▶ **Exercise**
Given the records below, would you repeat exactly the lines that begin at the one containing "Image resolution: width=1204" and end at the one containing "Task: Click inside the 用户标识 input field", inclusive?

___ Material shown

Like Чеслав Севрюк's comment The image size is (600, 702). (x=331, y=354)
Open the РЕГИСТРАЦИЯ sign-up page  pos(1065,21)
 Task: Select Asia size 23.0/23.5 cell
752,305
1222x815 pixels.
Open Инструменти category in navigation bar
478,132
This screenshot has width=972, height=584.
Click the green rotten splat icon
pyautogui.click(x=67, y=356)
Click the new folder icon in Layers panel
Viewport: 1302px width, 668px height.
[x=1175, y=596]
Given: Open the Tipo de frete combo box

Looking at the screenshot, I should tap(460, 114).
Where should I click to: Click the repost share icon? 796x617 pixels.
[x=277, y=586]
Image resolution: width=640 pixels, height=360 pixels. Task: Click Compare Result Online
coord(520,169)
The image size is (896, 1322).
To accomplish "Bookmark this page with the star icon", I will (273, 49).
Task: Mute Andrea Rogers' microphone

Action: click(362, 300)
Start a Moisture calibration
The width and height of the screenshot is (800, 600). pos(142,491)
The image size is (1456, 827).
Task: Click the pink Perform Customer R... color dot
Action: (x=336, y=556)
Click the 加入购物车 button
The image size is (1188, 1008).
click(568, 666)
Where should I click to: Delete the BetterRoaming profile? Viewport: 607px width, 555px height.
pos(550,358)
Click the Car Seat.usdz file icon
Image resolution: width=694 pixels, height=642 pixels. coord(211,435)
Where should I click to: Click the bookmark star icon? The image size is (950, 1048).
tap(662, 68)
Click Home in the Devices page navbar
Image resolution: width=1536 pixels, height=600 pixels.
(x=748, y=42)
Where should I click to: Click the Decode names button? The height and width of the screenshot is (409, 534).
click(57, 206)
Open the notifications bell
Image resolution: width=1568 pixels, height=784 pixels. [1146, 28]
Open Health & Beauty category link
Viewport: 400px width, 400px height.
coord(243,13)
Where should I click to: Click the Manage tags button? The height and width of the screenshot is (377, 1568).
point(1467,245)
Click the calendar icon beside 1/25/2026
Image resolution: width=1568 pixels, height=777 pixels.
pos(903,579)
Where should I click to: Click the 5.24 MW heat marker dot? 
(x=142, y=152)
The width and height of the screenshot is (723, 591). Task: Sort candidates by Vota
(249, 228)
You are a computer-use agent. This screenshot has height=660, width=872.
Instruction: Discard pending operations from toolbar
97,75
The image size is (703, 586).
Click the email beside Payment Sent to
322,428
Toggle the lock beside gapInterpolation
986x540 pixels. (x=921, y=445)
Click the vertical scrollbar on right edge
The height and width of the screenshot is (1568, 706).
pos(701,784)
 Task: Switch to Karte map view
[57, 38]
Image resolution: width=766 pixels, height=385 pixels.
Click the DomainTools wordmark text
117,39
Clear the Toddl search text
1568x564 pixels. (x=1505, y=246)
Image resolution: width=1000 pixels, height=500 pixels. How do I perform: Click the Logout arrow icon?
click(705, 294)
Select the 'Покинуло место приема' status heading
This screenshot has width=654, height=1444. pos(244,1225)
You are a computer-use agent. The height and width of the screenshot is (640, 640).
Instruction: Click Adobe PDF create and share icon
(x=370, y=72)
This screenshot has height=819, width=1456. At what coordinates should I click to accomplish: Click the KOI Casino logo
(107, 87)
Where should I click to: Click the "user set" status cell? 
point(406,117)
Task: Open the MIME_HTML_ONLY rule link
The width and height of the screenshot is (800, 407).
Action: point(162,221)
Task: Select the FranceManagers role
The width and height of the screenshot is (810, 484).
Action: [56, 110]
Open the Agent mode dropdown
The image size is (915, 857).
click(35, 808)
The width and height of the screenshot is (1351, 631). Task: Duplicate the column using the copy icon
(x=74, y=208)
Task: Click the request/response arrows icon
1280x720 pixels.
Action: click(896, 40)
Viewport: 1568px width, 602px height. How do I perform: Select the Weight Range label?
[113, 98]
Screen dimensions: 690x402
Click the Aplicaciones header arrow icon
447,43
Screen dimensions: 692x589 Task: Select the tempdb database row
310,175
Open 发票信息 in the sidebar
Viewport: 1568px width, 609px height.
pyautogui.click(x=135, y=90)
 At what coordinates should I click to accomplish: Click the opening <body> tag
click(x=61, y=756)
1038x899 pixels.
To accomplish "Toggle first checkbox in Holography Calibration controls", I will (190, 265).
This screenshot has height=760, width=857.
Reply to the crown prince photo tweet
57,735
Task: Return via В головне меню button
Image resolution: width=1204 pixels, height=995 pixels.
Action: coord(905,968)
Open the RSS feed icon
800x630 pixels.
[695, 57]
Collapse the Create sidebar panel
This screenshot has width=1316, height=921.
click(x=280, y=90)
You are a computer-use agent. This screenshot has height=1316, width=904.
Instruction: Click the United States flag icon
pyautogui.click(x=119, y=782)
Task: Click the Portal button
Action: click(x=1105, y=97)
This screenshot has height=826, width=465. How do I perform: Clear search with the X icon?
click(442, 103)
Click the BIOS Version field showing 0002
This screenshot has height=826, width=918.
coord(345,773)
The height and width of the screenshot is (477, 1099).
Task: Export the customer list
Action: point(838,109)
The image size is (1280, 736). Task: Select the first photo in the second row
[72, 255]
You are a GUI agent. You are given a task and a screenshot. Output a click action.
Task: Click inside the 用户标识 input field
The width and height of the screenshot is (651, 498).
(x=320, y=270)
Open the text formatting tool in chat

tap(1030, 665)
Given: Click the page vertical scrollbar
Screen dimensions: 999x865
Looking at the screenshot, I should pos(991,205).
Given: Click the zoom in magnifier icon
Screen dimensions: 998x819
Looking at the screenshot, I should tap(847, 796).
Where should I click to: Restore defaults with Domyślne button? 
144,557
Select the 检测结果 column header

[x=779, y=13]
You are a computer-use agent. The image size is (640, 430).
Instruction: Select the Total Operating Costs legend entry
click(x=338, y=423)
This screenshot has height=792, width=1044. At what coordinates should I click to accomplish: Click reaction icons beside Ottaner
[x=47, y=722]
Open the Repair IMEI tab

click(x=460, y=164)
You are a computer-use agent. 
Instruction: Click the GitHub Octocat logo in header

______

▶ **Your solution**
Image resolution: width=1204 pixels, height=995 pixels.
Action: coord(905,968)
Open the RSS feed icon
800x630 pixels.
[695, 57]
Collapse the Create sidebar panel
This screenshot has width=1316, height=921.
click(x=280, y=90)
You are a computer-use agent. This screenshot has height=1316, width=904.
Instruction: Click the United States flag icon
pyautogui.click(x=119, y=782)
Task: Click the Portal button
Action: click(x=1105, y=97)
This screenshot has height=826, width=465. How do I perform: Clear search with the X icon?
click(442, 103)
Click the BIOS Version field showing 0002
This screenshot has height=826, width=918.
coord(345,773)
The height and width of the screenshot is (477, 1099).
Task: Export the customer list
Action: point(838,109)
The image size is (1280, 736). Task: Select the first photo in the second row
[72, 255]
You are a GUI agent. You are given a task and a screenshot. Output a click action.
Task: Click inside the 用户标识 input field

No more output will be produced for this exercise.